» **Задания**:
a. В тексте о Юзе Алешковском Бродский называет двух писателей двадцатого века, которые до Алешковского были инструментами языка. Кто они?
b. Перепишите фрагмент текста о Юзе Алешковском без изменений, начиная со слов «Итак, о произведениях» и заканчивая словами «видимо, только Гоголь.».
c. Продолжите текст о Юзе Алешковском с того места, где он заканчивается.

::: Исходный текст :::

Итак, о произведениях писателя. Главной  особенностью всех его произведений  стал  язык.
 
О языке Юза Алешковского рассказывает его друг  Иосиф Бродский.

«…. в лице этого автора мы имеем дело с писателем как инструментом языка, а не с писателем, пользующимся языком как инструментом. В русской литературе двадцатого века таких случаев не больше, чем в русской литературе века минувшего. У нас их было два: Андрей Платонов и Михаил Зощенко. В девятнадцатом, видимо, только Гоголь.

В двадцатом веке Алешковский оказывается третьим, и, видимо, последним, ибо век действительно кончается, несмотря на обилие подросшего таланта».


Об Алешковском  можно сказать, что он вышел из тюремного ватника. Раблезианский юмор,феерические сюжеты.

Примером такого сюжетного построения является повесть  «Кенгуру  «  1975), главный герой которой невольно становится участником засекреченной операции КГБ, из-за чего попадает в тюрьму по обвинению в изнасиловании кенгуру в зоопарке.
Все «рОманы», которые тискает Алешковский- из современной жизни. Драматические коллизии доведены до фантасмагории, абсурдности,  они ярки и узнаваемы.

::: Исходные данные :::

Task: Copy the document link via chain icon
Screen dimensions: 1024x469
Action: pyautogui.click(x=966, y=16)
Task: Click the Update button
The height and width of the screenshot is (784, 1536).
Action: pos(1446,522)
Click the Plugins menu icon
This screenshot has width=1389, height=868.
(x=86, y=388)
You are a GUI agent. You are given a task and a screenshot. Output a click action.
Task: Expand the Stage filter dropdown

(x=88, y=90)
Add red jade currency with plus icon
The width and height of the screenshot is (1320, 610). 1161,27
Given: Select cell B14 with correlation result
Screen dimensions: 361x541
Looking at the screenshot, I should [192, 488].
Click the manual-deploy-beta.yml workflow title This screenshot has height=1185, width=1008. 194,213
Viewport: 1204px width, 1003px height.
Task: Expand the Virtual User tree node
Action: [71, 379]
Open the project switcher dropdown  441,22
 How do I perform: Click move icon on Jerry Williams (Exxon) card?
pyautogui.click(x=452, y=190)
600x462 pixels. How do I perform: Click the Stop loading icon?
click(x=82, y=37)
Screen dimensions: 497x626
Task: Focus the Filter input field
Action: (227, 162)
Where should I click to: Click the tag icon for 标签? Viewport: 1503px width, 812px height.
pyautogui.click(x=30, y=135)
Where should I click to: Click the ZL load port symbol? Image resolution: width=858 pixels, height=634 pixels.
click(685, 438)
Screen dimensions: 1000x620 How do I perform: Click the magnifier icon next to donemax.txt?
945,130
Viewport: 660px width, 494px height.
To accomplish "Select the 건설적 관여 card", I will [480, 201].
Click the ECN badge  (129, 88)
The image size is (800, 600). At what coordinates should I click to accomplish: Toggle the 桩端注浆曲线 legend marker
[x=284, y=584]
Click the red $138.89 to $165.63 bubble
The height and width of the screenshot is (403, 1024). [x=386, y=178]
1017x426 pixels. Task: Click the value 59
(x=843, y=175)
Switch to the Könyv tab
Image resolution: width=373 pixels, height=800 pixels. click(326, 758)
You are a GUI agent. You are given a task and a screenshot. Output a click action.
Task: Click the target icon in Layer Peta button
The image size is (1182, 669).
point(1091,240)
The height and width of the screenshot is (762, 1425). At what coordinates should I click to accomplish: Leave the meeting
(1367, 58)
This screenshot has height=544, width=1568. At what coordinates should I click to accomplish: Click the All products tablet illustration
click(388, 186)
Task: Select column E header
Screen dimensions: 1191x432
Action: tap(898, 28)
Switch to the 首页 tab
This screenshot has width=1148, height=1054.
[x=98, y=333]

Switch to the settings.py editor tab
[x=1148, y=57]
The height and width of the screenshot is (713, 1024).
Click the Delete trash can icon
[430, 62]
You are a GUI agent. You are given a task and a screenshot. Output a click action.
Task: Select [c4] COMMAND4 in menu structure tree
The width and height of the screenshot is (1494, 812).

:::

» **Ответы**:
a. Андрей Платонов и Михаил Зощенко.

b.
Итак, о произведениях писателя. Главной  особенностью всех его произведений  стал  язык.
 
О языке Юза Алешковского рассказывает его друг  Иосиф Бродский.

«…. в лице этого автора мы имеем дело с писателем как инструментом языка, а не с писателем, пользующимся языком как инструментом. В русской литературе двадцатого века таких случаев не больше, чем в русской литературе века минувшего. У нас их было два: Андрей Платонов и Михаил Зощенко. В девятнадцатом, видимо, только Гоголь.

c.
Рассказывать о произведениях Юза Алешковского,  даже давать краткие характеристики этим произведения -  это смешить не только читателей, но и себя. Потому что эти произведения не перескажешь, их надо медленно читать, наслаждаясь каждой фразой, каждой метафорой.

Его удивительно живой язык вызывает гомерический хохот и грусть, иногда одновременно.

Форма монолога используется автором   и  в  повести  «Маскировка» (1978, опубл. 1980 в США). Повествование ведется от имени трудящегося, который работает на подземном военном заводе. Пьянство, грубость семейных отношений и тому подобные проявления сатирически представлены в повести как маскировка тайной оборонной работы. А.Битов назвал это произведение «преувеличенной метафорой». Повесть написана в разговорном, простонародном тоне, который является своеобразной самохарактеристикой главного героя.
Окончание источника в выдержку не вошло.